Records for locating described items

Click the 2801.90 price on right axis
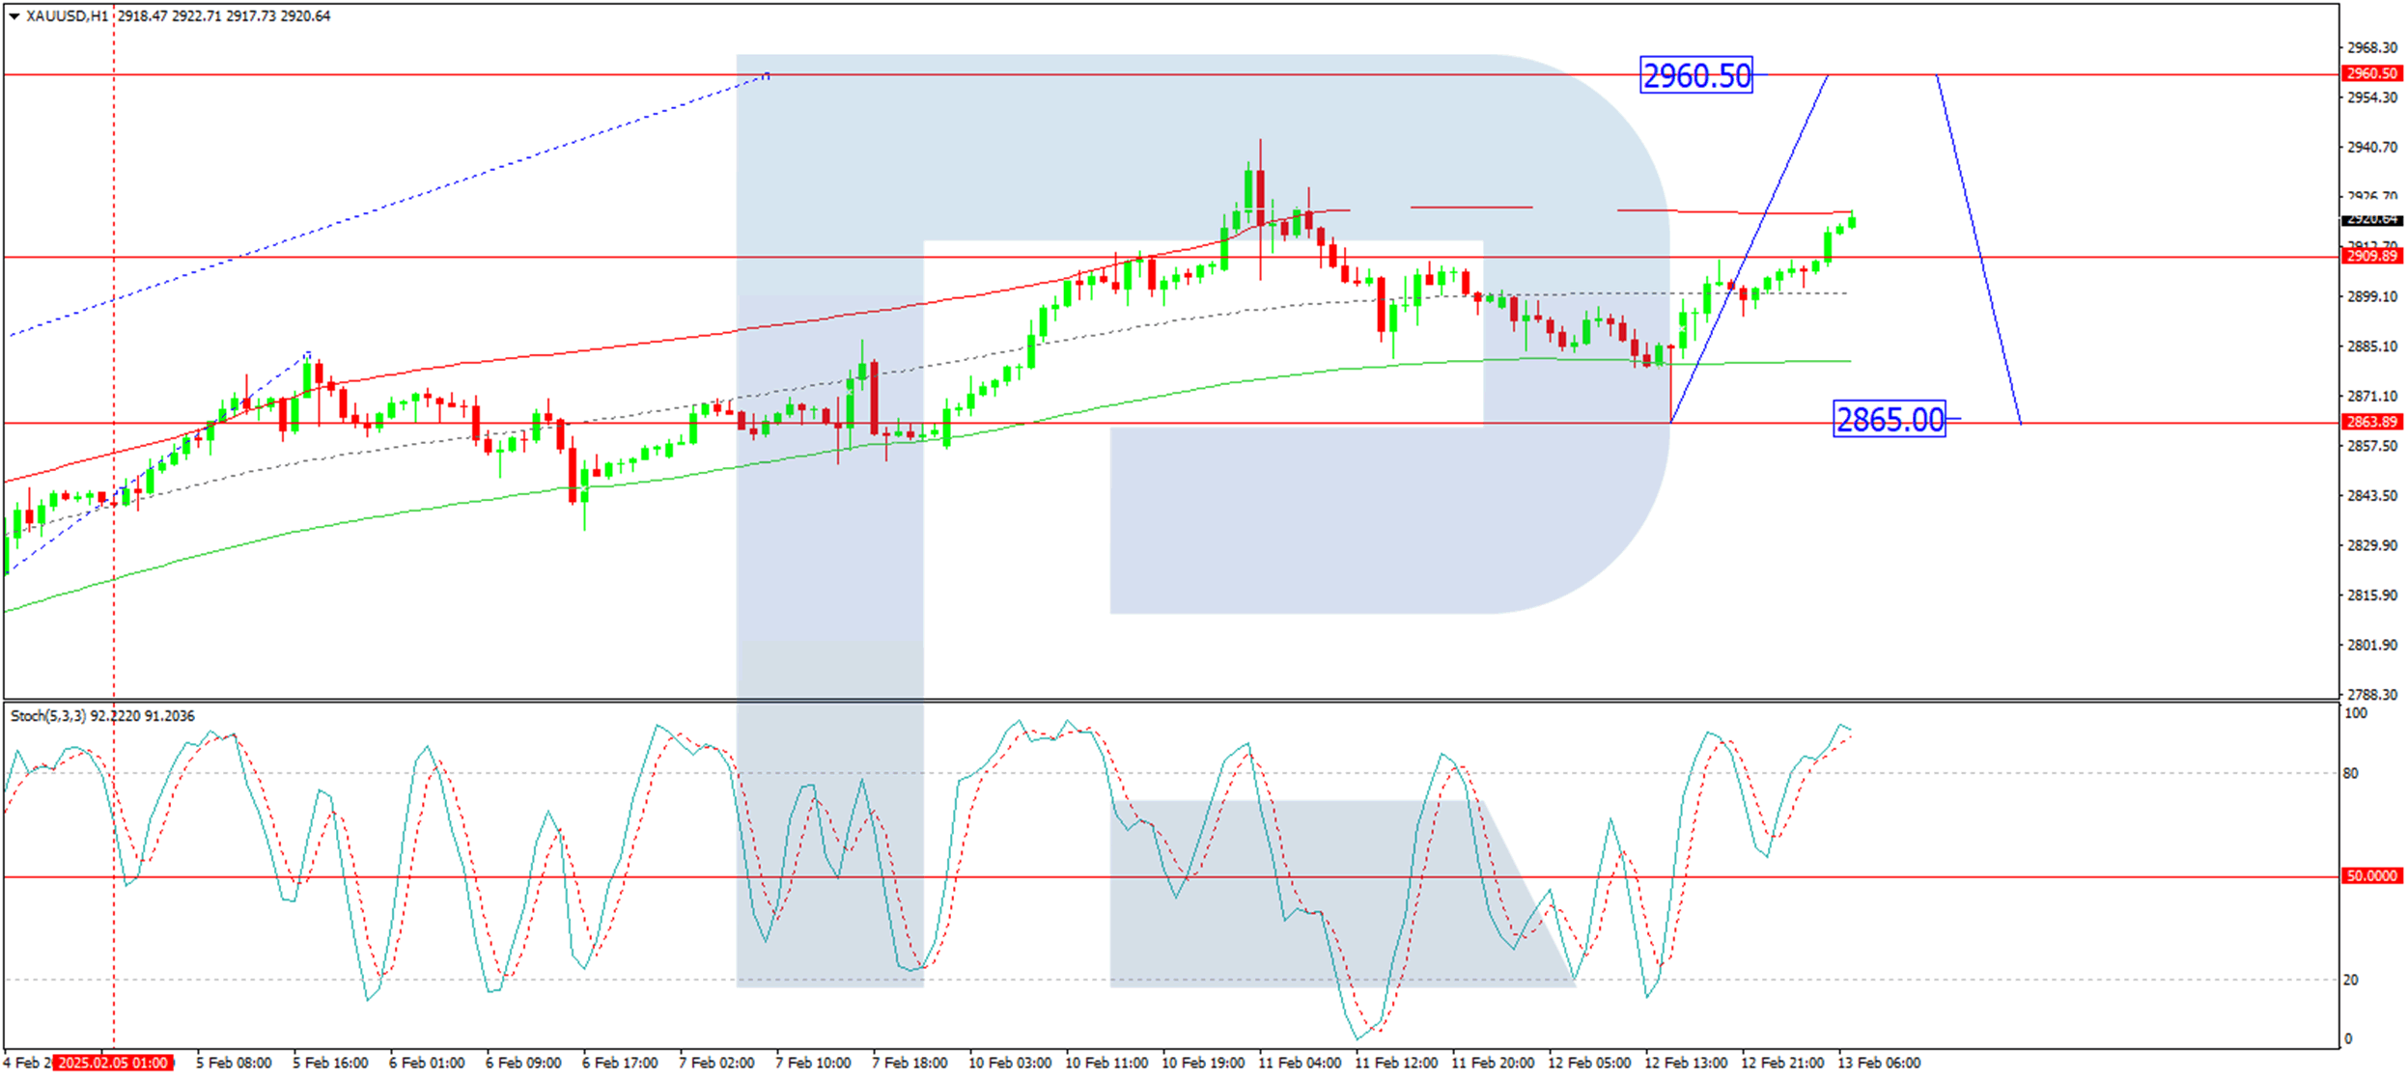 [2371, 645]
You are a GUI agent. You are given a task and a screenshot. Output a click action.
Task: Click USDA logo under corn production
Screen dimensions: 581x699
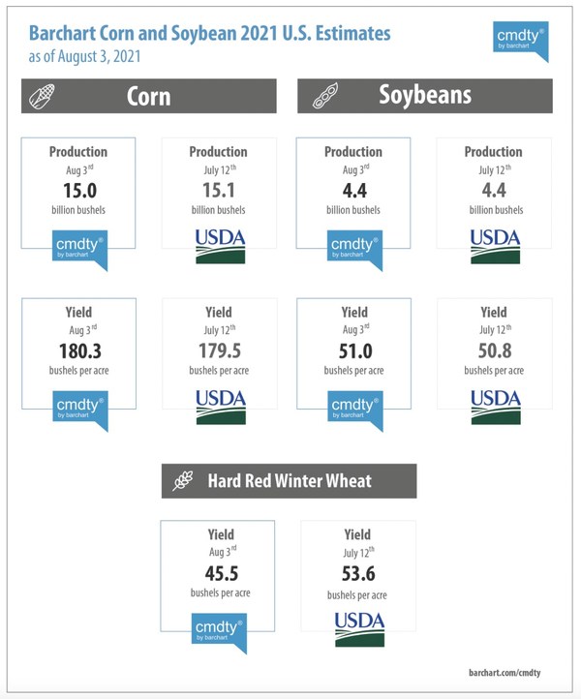pyautogui.click(x=220, y=246)
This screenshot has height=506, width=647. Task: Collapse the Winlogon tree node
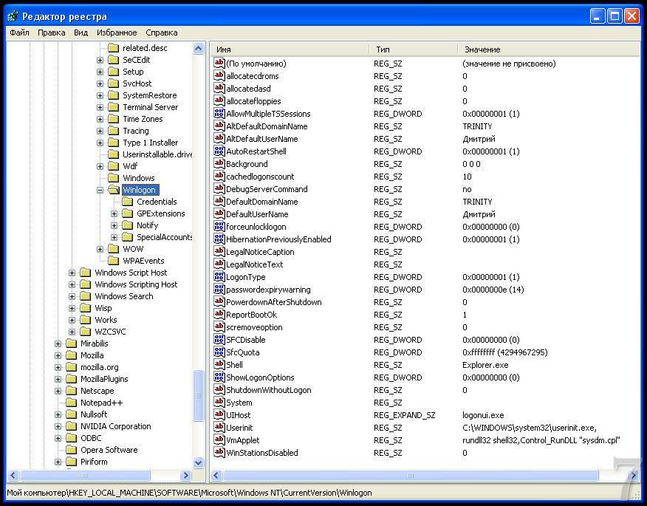click(100, 190)
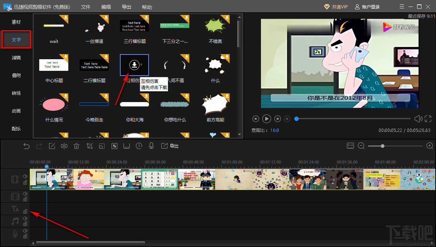Mute the music track speaker

pos(25,219)
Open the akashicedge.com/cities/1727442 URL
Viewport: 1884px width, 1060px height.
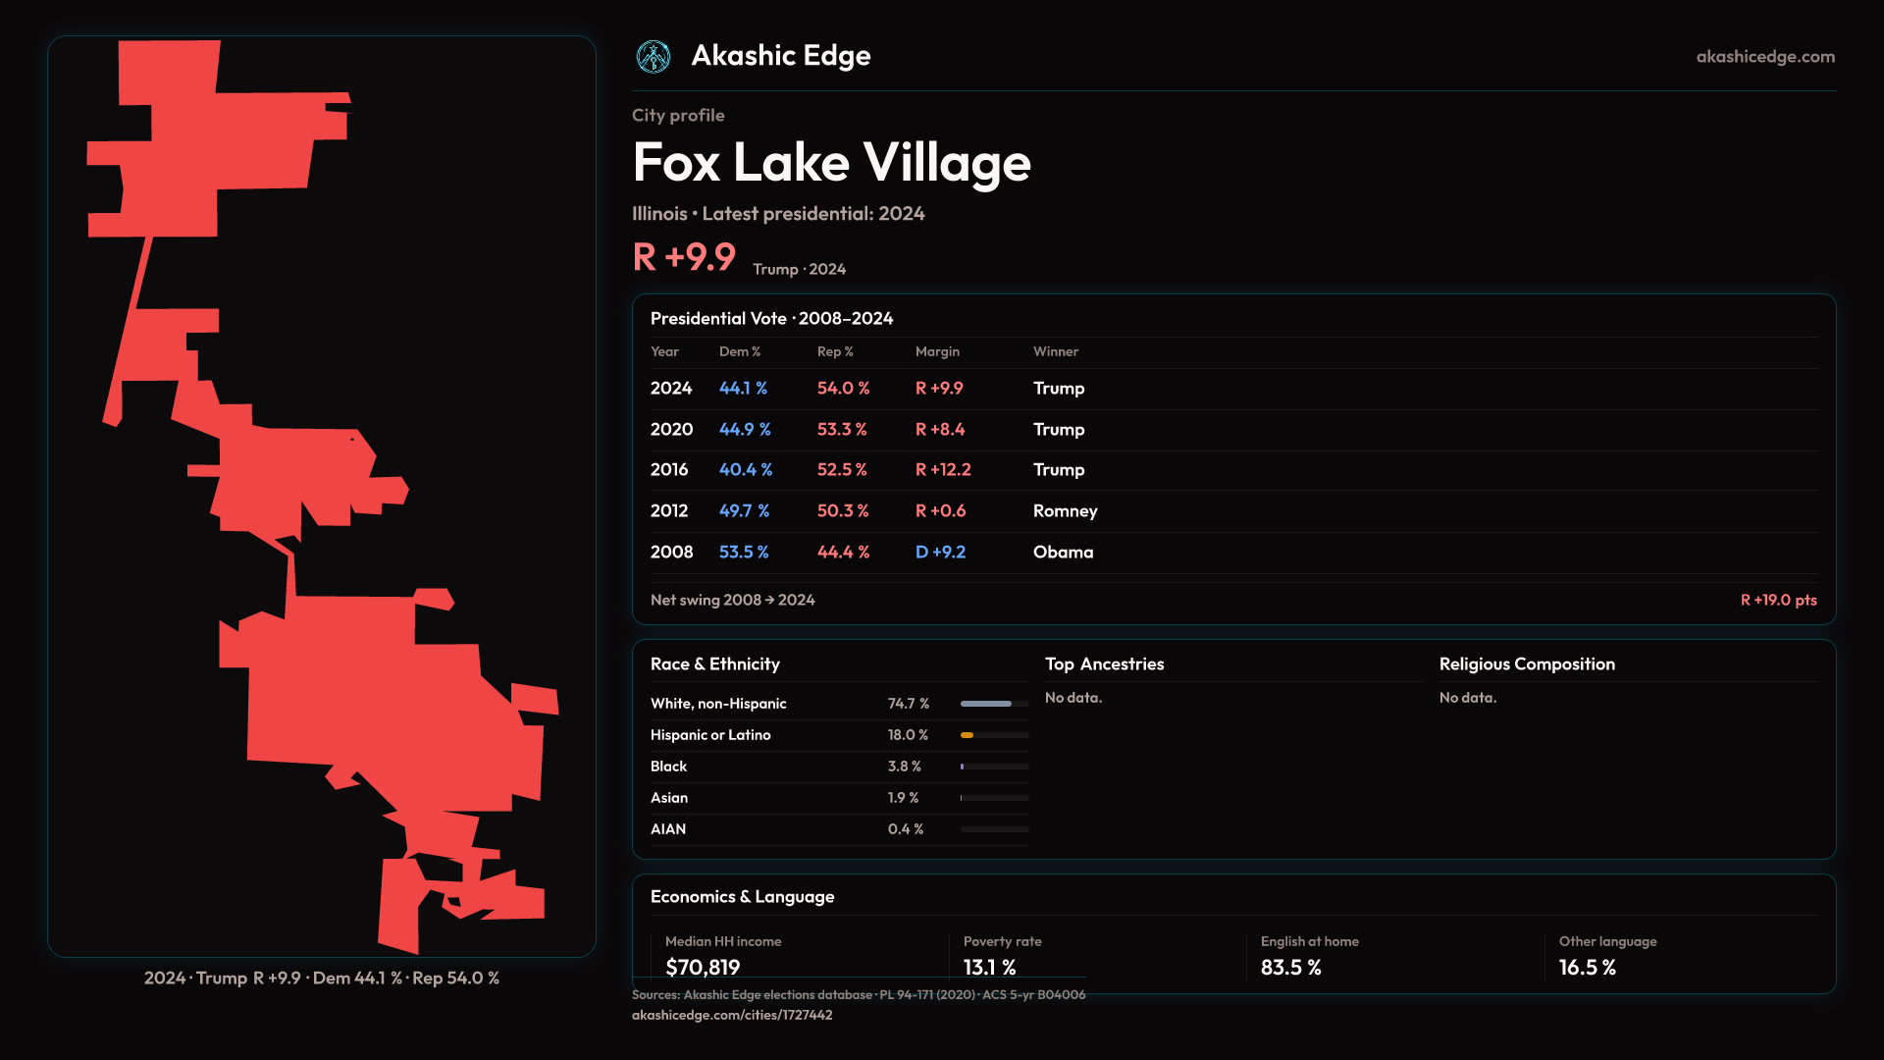pos(731,1015)
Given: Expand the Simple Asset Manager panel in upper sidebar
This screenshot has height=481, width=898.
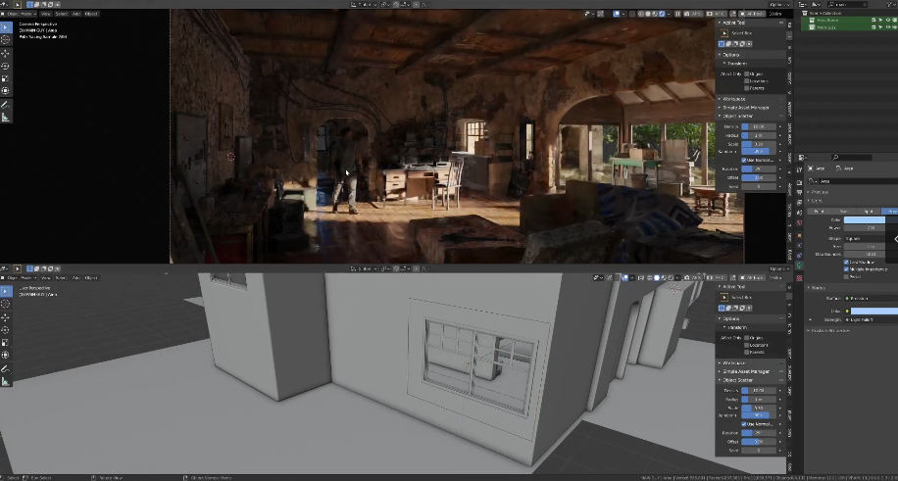Looking at the screenshot, I should point(751,107).
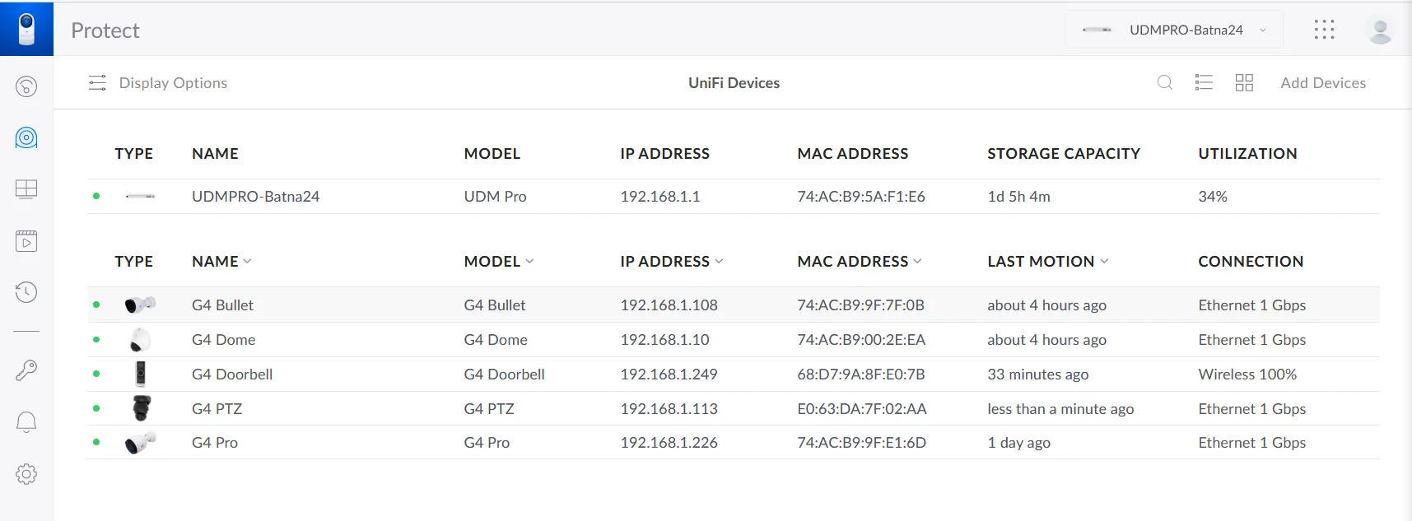Open the live view dashboard icon in sidebar

click(26, 86)
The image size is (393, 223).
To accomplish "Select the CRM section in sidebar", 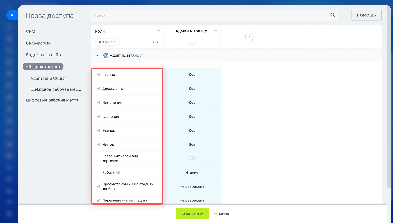I will [x=30, y=32].
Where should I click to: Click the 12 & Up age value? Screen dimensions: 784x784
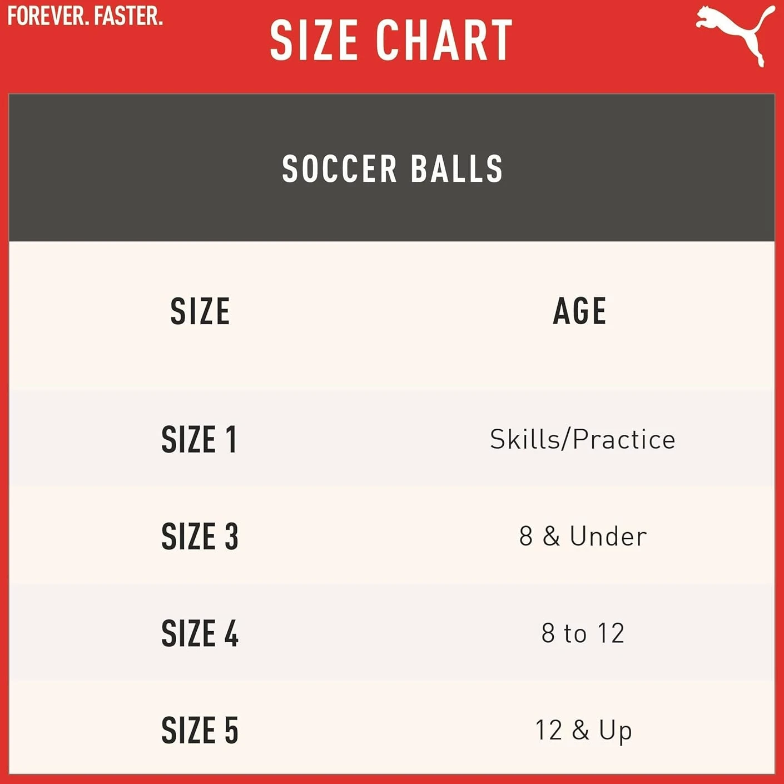point(583,731)
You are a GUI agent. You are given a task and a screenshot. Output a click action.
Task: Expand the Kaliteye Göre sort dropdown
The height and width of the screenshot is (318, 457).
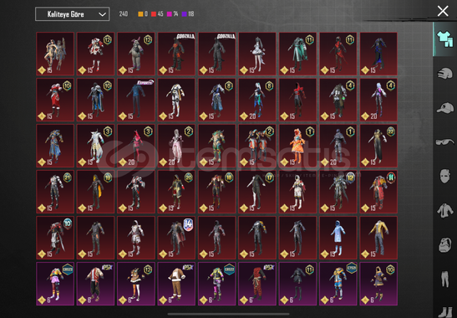pyautogui.click(x=73, y=14)
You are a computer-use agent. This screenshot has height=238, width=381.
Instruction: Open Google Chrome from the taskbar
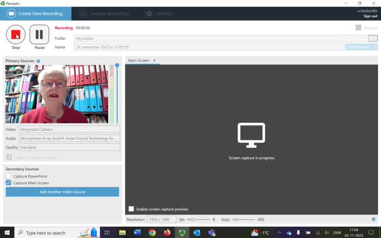pos(152,233)
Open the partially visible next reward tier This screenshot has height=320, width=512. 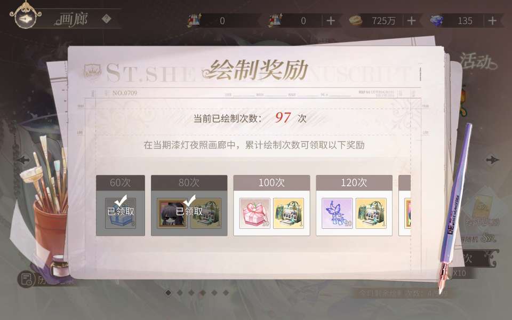coord(405,205)
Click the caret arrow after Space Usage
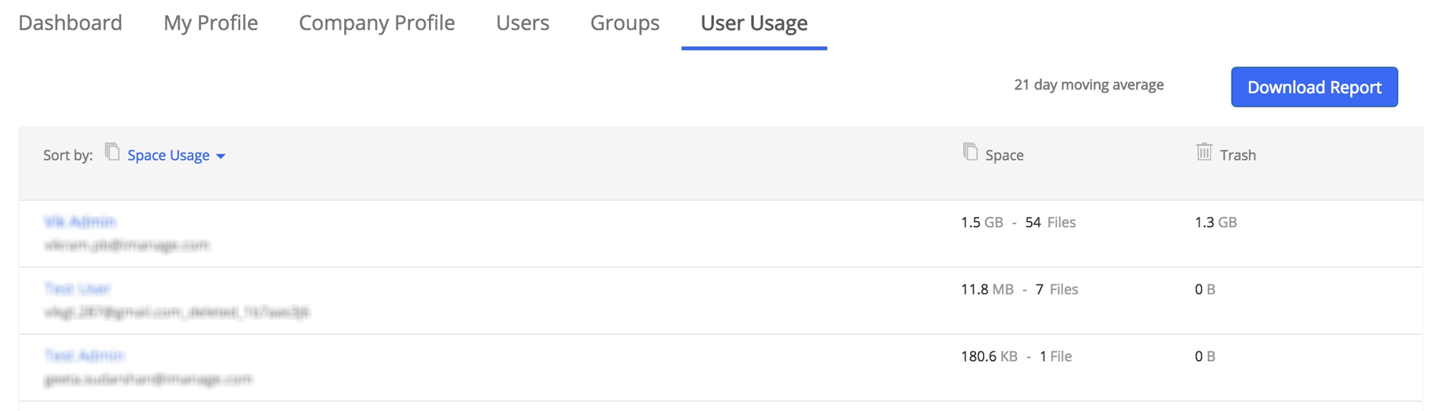The image size is (1455, 411). point(221,156)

• Requirements:
Edit the items, starting at the line containing "Where should I" and ending at the line containing "point(583,731)", so that "age value" becomes "age rating" and nothing else changes. Omit the pictures from your answer.

• Written answer:
Where should I click to: Click the 12 & Up age rating? Screen dimensions: 784x784
point(583,731)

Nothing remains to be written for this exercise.